Wednesday, January 30, 2013

Lives Well Lived

It's hard to believe that the picture above to the left was taken nearly eleven years ago on our wedding day.  All four family members who were present at the above table are now gone.  My Aunt Dorothy, the oldest of the siblings, passed away Friday at the age of ninety-six.  Her wit, sharp mind, and love of life was evident in the busy life she lived.  She was extremely social and looked forward to many daily occurrences with her friends.  They played cards, had potlucks and celebrated life together.  We went to visit her a while back and she was so proud of her roses. . .another pleasure she found that added beauty and longevity to her life.

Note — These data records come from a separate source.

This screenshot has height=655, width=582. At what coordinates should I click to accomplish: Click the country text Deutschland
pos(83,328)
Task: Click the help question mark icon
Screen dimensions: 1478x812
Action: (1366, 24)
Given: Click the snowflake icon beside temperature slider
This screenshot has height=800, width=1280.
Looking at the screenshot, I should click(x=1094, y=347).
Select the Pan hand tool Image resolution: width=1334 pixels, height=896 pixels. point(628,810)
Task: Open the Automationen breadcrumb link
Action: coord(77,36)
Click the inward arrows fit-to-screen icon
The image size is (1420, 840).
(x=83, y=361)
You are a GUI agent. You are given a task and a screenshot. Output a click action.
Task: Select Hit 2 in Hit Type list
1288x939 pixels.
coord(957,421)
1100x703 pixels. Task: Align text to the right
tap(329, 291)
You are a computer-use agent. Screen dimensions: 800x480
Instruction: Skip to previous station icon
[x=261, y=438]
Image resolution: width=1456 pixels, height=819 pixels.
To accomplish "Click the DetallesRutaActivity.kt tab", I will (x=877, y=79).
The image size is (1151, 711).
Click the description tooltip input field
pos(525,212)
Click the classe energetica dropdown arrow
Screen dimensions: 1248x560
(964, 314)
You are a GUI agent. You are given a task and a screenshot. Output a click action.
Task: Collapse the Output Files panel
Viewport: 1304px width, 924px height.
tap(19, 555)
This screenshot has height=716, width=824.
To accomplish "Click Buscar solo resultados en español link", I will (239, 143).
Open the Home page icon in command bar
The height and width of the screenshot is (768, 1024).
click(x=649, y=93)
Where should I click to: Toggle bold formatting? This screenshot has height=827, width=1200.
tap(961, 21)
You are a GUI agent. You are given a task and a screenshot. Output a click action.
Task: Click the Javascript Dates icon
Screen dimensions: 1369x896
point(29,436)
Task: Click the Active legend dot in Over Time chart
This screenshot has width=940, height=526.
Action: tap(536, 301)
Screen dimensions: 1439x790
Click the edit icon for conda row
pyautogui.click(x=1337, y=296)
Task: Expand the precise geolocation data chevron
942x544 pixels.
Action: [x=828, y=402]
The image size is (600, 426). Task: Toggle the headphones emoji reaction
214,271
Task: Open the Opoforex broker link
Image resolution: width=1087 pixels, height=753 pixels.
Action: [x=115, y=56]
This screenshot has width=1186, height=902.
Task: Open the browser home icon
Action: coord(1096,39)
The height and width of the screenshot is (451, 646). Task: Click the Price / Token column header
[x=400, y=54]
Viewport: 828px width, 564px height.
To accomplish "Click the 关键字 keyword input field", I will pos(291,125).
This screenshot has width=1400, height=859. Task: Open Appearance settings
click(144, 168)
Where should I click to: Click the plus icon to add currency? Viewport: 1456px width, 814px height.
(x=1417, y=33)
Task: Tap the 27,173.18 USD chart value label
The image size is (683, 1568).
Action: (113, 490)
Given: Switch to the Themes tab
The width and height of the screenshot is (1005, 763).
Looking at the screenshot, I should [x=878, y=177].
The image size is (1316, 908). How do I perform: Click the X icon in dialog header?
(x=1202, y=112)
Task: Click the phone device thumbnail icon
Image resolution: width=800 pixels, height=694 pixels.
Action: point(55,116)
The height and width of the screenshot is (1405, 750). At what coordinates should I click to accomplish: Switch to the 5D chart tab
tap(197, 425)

I looked forward to our yearly reunions on the first of the year as we had football pools, chicken, and lots of laughs.  This year was the first time I can remember her not being there--as she was recovering from a bout of pneumonia.  I write about her here in this space because I want my kids to know the value of hard work and who my great aunts and uncles were.  They grew up fast, having lost their father at an early age; they had many responsibilities and lived through the Great Depression.  They valued family first and foremost.  They all worked hard at their jobs and in their marriages.  I want my kids to see these people as our past who paved the way for our present and I want them to aspire great lives of love and sacrifice in their own homes, with their own families in their futures.


Who we are today is a result of the love and sacrifices of the family who was here first.  I feel like some of us  have forgotten that core nucleus that we claim as our own to:  sports, activities, careers, quest for more money, and more things. . . I want what they used to have.  I will fight for my nightly dinners together as a family, more real life connection with my parents, brothers and their families.  I will fight for our Friday Family Fun nights, and leisure walks on the weekend, rest on the Sabbath Day, and traditions that are meaningful and valuable to shaping our hearts, not succumbing to the pressures or expectations of the world. 

The ending of that generation does not need to symbolize the ending of ideals that were family focused.  I have the power for their memories and love to live on in the lives we lead with our own children.  As a tribute to my grandparents, great aunts and uncles who have gone before me, I will continue to love longer, deeper, with intention and focus so that we have the kind of family that is close in hearts.

Thursday, January 5, 2012

January 6, 2012



Amidst organizing, cleaning, and looking for documents for a refinance. . .
the week has been filled with simple, everyday moments that leave me refreshed.

Yesterday while I frantically looked for tax documentation that was m.i.a.,
I asked the kids to play in the back yard.   
It was a little too quiet, so I went to see what they were up to.
The baby had taken off her shirt and was sitting in a patio chair working on stacking beads, you know the kind you're supposed to string..
She was completely unaware of my watching her.
I had time to run in and get the camera and snap these pictures as I watched from behind the lens: 
her focus and determination obvious.

She worked slowly.
She worked mindfully.
She made it look effortless.
One on top of the other: circles, squares, orange, green.
There was no rhyme or reason to how she stacked.
She simply stacked.

She kept her hand firmly on the bead until she was certain it was stable.
Then she released and went through the process again.
Up. Up. Up it went until on the ninth or tenth bead it crashed to the table...
and she started the process again.
There were no tears, no anger, nor did she turn away from the task at hand.
She simply started again.

That's what I will do in those bad mothering moments that happen from time to time.
Or how about the bad wife moments? Yuck!
I will focus on the task at hand: cultivating a warm, nurturing home full of love and raising my children. 
I will simply start again.  Hour by hour, even minute by minute on really bad days.
I will go to the Lord and He will show me how it's done.
He is ever present.

“But as for you, be strong and do not give up, for your work will be rewarded.”